(Stored data)
--

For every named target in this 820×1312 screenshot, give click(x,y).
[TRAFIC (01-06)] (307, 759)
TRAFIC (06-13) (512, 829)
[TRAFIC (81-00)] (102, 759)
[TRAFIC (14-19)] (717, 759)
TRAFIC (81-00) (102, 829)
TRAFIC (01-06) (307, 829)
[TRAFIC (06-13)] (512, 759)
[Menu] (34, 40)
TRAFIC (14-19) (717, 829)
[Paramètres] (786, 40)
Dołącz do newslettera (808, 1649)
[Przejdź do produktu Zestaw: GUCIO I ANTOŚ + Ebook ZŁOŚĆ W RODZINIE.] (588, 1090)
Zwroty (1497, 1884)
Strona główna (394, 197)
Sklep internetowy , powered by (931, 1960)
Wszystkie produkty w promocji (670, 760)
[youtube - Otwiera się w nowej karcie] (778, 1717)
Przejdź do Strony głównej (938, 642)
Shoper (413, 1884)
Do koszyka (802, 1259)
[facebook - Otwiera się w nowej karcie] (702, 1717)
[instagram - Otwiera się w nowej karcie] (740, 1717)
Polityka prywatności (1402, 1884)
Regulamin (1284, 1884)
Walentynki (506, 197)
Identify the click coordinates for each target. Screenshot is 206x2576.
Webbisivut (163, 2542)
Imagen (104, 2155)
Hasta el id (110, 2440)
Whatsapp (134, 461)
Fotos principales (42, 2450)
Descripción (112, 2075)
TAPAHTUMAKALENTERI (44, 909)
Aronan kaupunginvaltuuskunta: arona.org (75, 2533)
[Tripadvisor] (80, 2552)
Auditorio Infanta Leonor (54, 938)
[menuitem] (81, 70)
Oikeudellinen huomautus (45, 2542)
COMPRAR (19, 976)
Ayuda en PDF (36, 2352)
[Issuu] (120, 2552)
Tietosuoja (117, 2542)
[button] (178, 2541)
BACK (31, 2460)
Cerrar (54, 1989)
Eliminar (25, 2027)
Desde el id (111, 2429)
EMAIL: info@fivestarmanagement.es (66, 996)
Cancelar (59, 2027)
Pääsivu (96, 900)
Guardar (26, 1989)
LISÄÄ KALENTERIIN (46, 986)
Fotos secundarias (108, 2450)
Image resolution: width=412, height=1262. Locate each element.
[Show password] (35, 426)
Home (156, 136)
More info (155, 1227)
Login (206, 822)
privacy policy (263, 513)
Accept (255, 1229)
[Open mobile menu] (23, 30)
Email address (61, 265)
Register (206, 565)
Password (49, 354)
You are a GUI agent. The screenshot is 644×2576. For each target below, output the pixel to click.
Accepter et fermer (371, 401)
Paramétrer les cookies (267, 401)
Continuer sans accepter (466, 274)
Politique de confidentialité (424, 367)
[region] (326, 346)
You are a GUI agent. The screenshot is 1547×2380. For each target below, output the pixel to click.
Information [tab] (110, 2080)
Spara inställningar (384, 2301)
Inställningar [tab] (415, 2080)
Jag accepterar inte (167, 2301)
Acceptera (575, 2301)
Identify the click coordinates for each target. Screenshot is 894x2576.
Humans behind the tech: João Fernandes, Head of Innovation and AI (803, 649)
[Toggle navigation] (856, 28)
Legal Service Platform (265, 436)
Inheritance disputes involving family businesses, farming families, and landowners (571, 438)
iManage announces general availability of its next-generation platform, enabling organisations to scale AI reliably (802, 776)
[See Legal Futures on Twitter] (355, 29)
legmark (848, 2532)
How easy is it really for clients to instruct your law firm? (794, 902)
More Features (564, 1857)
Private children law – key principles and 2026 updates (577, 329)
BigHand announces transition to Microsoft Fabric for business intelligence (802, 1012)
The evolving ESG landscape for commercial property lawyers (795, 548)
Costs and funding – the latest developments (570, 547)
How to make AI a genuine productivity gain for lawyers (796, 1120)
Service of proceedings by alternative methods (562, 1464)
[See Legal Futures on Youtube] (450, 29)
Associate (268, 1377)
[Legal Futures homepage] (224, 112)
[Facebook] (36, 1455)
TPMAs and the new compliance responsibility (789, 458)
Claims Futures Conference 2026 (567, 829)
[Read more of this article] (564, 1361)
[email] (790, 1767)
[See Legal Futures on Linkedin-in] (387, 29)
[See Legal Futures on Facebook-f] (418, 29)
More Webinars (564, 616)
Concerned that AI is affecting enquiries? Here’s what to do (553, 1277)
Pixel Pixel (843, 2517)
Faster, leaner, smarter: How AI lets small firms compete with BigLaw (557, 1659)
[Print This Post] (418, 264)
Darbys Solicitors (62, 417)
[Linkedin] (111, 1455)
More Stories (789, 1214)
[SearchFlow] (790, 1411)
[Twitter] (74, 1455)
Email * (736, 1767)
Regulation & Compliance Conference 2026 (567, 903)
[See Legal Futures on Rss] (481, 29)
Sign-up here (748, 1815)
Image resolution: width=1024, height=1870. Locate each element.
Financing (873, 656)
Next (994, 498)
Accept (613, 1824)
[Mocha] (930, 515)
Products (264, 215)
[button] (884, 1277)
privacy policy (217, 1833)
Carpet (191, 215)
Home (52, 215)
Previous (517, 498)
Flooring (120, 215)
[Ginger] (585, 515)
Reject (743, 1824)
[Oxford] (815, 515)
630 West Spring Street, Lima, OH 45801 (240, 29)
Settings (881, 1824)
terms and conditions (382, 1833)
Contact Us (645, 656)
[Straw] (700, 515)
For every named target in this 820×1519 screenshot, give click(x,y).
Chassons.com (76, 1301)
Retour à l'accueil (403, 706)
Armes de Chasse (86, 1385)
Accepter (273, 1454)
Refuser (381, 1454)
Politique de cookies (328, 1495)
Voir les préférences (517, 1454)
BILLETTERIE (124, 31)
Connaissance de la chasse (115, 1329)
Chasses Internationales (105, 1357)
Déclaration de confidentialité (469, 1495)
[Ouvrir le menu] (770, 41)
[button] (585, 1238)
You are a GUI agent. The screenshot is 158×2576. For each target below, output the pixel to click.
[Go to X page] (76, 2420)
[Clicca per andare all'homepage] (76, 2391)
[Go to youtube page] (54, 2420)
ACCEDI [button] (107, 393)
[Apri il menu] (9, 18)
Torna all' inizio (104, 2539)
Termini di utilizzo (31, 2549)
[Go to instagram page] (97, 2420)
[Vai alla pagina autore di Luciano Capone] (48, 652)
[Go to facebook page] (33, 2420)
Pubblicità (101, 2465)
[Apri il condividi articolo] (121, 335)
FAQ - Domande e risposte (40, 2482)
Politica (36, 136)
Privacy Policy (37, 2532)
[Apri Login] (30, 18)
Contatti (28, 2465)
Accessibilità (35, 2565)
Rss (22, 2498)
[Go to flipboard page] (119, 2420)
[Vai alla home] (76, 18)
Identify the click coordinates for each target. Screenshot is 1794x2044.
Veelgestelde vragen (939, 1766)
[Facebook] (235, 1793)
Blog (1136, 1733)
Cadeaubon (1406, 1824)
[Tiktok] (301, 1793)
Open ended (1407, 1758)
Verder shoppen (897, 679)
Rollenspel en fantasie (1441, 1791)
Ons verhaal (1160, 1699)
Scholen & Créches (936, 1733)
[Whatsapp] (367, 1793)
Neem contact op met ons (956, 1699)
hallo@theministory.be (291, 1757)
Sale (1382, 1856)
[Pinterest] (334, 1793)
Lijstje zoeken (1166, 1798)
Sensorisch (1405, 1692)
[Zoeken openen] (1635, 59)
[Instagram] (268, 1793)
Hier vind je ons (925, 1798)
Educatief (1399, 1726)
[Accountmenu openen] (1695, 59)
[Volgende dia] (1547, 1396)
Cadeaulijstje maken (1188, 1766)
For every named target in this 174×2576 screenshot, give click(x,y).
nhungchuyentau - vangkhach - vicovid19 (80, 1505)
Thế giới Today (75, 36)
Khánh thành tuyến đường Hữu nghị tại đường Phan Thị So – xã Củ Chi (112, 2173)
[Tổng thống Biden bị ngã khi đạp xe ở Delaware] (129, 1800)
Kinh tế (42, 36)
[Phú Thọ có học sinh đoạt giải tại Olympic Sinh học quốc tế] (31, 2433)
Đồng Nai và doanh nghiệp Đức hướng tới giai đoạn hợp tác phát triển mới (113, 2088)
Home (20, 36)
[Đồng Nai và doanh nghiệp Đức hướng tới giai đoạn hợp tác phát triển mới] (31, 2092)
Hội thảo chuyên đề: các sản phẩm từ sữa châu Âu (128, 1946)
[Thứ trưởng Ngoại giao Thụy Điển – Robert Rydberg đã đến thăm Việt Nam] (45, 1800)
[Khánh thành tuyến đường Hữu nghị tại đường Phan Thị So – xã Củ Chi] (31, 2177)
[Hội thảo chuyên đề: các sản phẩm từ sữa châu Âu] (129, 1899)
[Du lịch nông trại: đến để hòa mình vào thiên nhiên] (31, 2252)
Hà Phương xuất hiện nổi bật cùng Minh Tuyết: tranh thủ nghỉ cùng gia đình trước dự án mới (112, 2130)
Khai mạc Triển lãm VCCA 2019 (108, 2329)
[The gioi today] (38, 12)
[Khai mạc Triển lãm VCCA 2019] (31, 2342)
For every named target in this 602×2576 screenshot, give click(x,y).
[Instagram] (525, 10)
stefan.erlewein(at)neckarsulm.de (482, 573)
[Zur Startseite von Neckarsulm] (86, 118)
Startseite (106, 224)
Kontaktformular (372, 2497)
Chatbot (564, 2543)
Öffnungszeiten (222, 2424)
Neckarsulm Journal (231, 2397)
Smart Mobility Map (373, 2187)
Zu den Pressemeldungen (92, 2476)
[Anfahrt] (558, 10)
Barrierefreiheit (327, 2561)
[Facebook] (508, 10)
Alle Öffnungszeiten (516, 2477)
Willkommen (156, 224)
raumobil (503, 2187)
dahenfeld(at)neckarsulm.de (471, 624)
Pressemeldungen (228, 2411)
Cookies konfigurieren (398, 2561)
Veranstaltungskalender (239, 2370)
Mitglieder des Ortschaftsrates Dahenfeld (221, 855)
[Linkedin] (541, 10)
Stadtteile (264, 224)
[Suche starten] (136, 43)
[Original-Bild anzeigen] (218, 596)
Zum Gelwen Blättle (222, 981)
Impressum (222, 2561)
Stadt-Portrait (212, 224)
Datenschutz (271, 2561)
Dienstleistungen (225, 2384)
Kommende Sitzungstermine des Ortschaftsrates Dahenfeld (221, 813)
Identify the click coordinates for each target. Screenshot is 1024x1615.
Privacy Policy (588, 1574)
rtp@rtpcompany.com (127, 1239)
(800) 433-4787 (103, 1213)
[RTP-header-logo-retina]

--

▸ **TRY IT**: Return from the data every line that holds "Startseite".

▸ **YOUR SOLUTION**:
[Zur Startseite von Neckarsulm] (86, 118)
Startseite (106, 224)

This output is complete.